My number in the MR340 was 0726 (our anniversary) and the good folks organizing the TdT have agreed to let me use that number for their race as well. So I’ll be 726 headed down the bayou.
So after a lot of planning and probably not enough training we’re leaving tomorrow (Thursday) for Tour du Teche II. Boat check-in is from noon to six, then the paddler’s dinner, followed by the first party. Welcome to Cajun country.
Friday morning we’ll be up early for the paddlers’ breakfast. Then the opening ceremonies and it’s paddles down at 7:00. It will be 135 miles over three days. 50 the first day, 60 the second, and only 25 on Sunday. Over the course of the race we’ll have at least 4 portages (more if we hit any areas clogged with vegetation). We’ll be in water with very little current in the upper reaches, and current that may be moving the wrong way toward the end. We’ll see ‘gators, snakes, eagles, some small barges, and maybe a bear or two. The weather forecast is for highs near 80 and lows just above 60, so that will be great. Unfortunately they’re also calling for winds from the south at 10 mph. It’ll be a three day fight against the wind!
It’s a stage race, so we all start again each morning and they add our times up to determine the winners. Every day we’ll experience the excitement of the race start with all the paddles churning and water flying. It’ll be great. And we’ll have a chance to meet some amazing people. Friday starts in Port Barre where about 70 boats will take off, go about 25 yards, and make a hard left into the Bayou Teche. At that point the Teche is about the width of the average residential street so all those boats funneling into a narrow waterway will be quite the scene. Saturday starts in St. Martinville. We’ll head down the bayou a way, and hit a 200 yard portage – then we’ll go past New Iberia (Tabasco anyone?) where they’re having the world championship gumbo cook-off. Sunday is the easy day at only 25 miles, but we’ll have three final portages before entering the Atchafalaya River and finishing at Morgan City.
Here’s the group headed down from Shreveport.
Christian Flottman, boat number 2:
In a 22′ kevlar racing canoe, Christian is the one to beat in our crew. He’s young, strong, and fearless. He may be short on equipment and experience but he’s long on enthusiasm. Unfortunately, because his boat has a rudder he’ll be racing in what’s called the unlimited class. Those are the fastest teams in the race. Who’s his competition? He’ll be up against a five person team and a few tandems. He’s the only solo in unlimited so everyone in his class has at least twice the “manpower” to propel their boats. Kristy Woodard, his girlfriend, is coming along as his ground crew and will get there on Friday evening to support him for the rest of the race.

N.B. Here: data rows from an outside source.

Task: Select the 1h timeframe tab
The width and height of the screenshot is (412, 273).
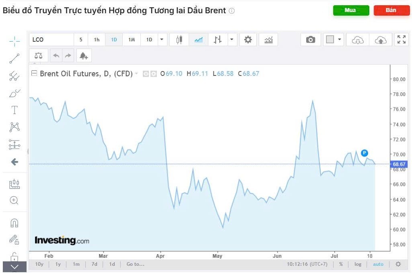Action: point(97,39)
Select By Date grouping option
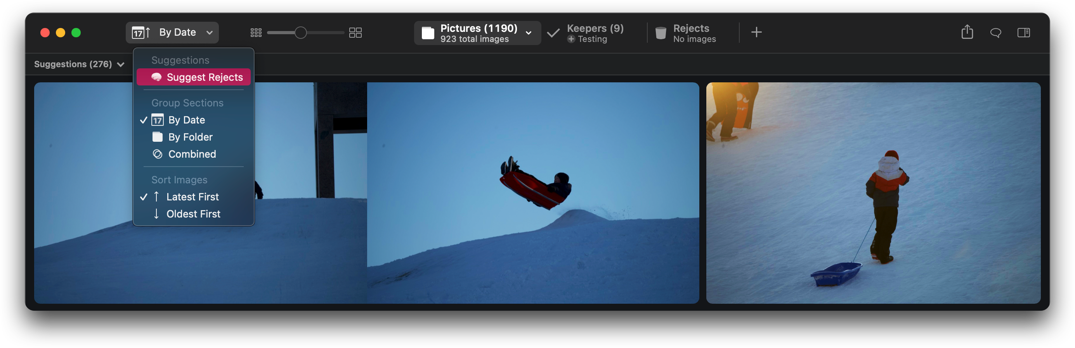 pos(186,120)
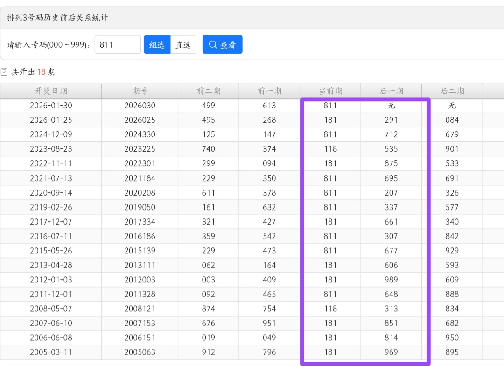Click the 排列3号码历史前后关系统计 panel title

[x=57, y=18]

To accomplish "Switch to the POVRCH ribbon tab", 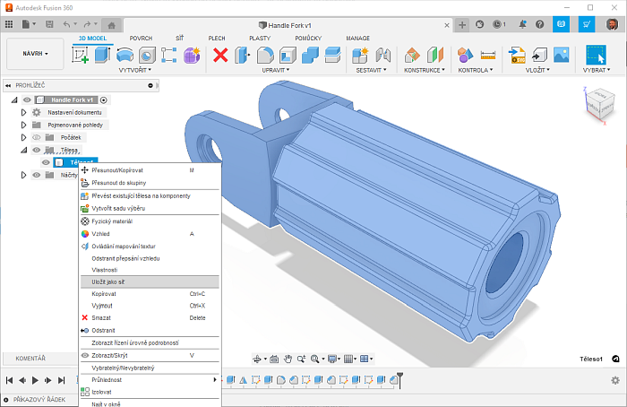I will tap(141, 39).
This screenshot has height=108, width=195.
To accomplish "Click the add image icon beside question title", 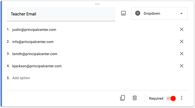I will 123,13.
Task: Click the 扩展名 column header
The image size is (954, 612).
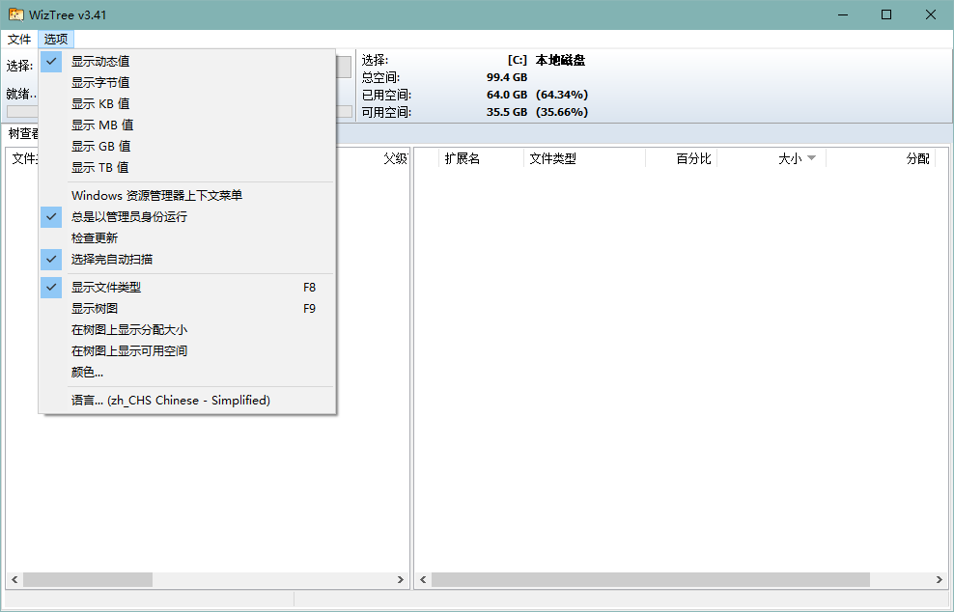Action: (x=462, y=158)
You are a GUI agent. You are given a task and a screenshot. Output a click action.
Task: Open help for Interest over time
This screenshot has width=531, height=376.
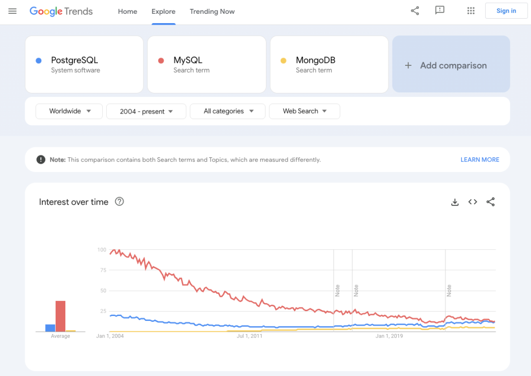coord(119,202)
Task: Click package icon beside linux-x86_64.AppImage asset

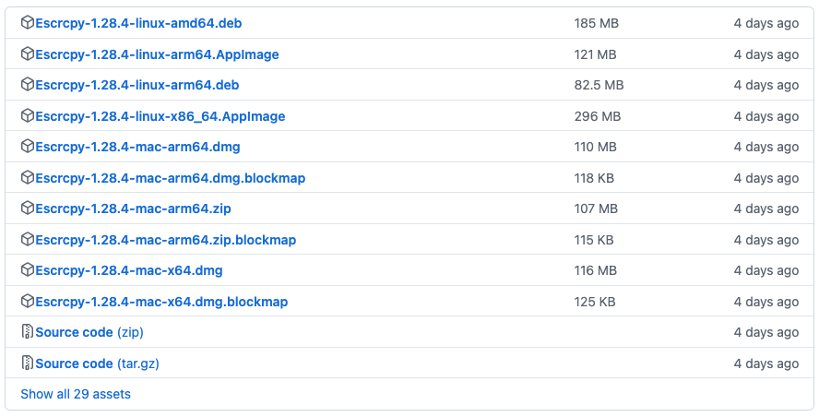Action: click(28, 116)
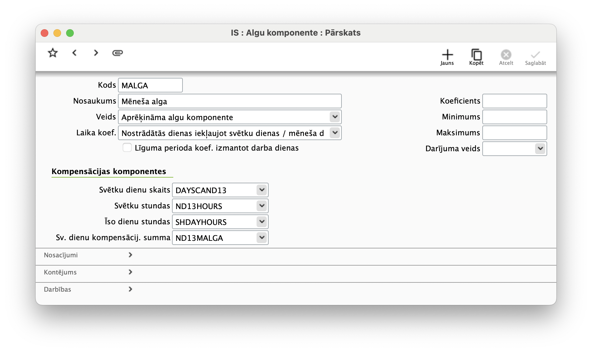Open attachments paperclip icon
The image size is (592, 352).
pos(118,53)
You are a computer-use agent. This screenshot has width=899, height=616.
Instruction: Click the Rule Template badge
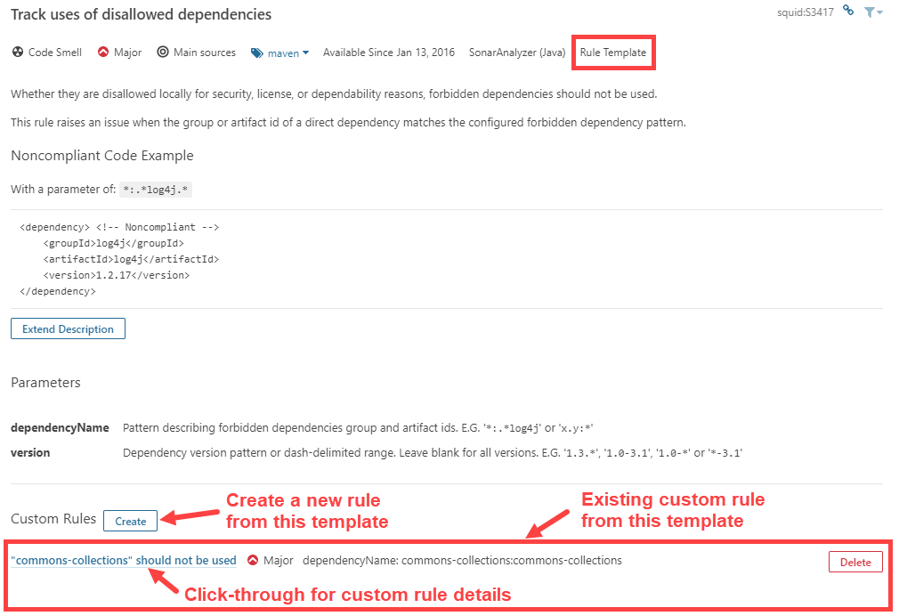click(x=613, y=53)
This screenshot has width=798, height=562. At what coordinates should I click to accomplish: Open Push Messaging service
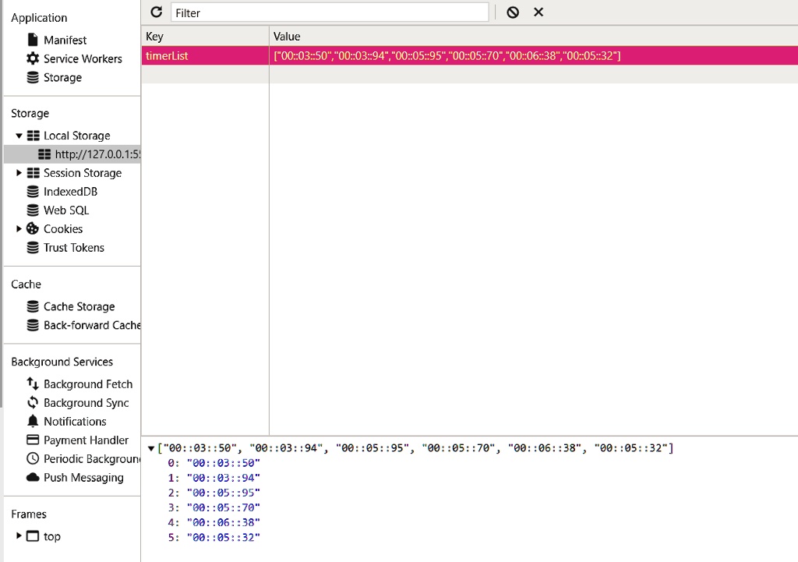[x=83, y=478]
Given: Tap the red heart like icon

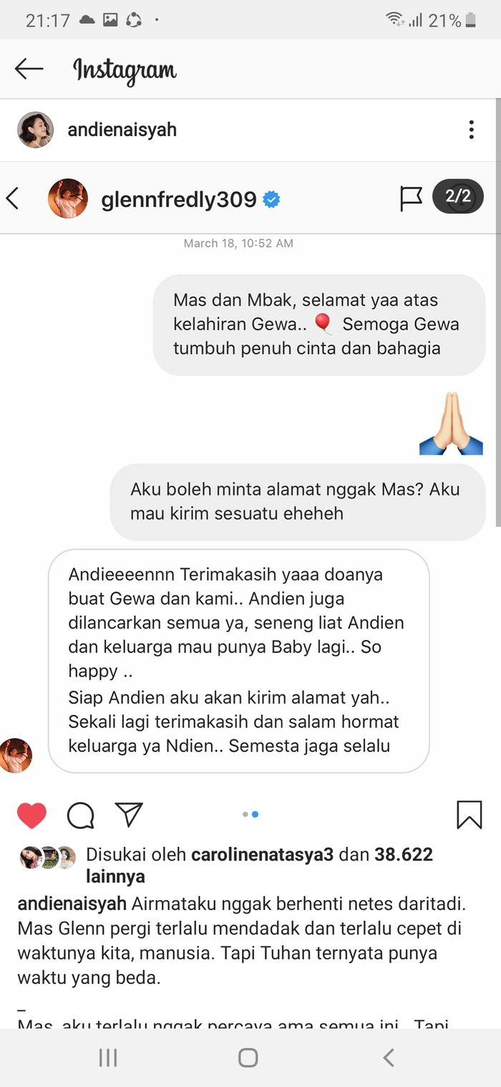Looking at the screenshot, I should click(31, 815).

John Markaverich (34) and Jim Faler (23): These two are about my age and are both first timers in the ultra racing scene. John and I have been working out together most weekends and he has challenged me every time we’re out on the water and helped me improve. Besides that he’s an enjoyable paddling companion. He’ll be in a 14 foot touring kayak while Jim will be piloting a fairly wide 12 foot boat. Jim is a big, strong guy and he’ll need to be to push a boat like that for 135 miles. The one time we paddled together, though, the guy just smoked me. He will be out ahead of us other two old guys. Their wives will be driving the back roads of south Louisiana acting as their support team.
And I’ll be in my touring kayak. It’s not a racer but is made for covering long distances. I haven’t been working as hard to get ready for this one as I did the last but feel more relaxed about it. Maybe I’m kidding myself!
As she did last year, my daughter “Choot ’em Elisabeth” will post daily updates of my progress. And I’ll post a recap next week some time when I’m back in S-Port.
Sharon wanted to come south with us but finances dictate that she stay in Shreveport. She’s already done the hard part, though, and supported me in the run-up to all this. I just wish she could be there for the fun part. I’ll miss her and couldn’t have gotten this far without her help.
Enjoy the updates on the blog and, as always, feel free to leave your comments. Elisabeth will relay them to us as you make them.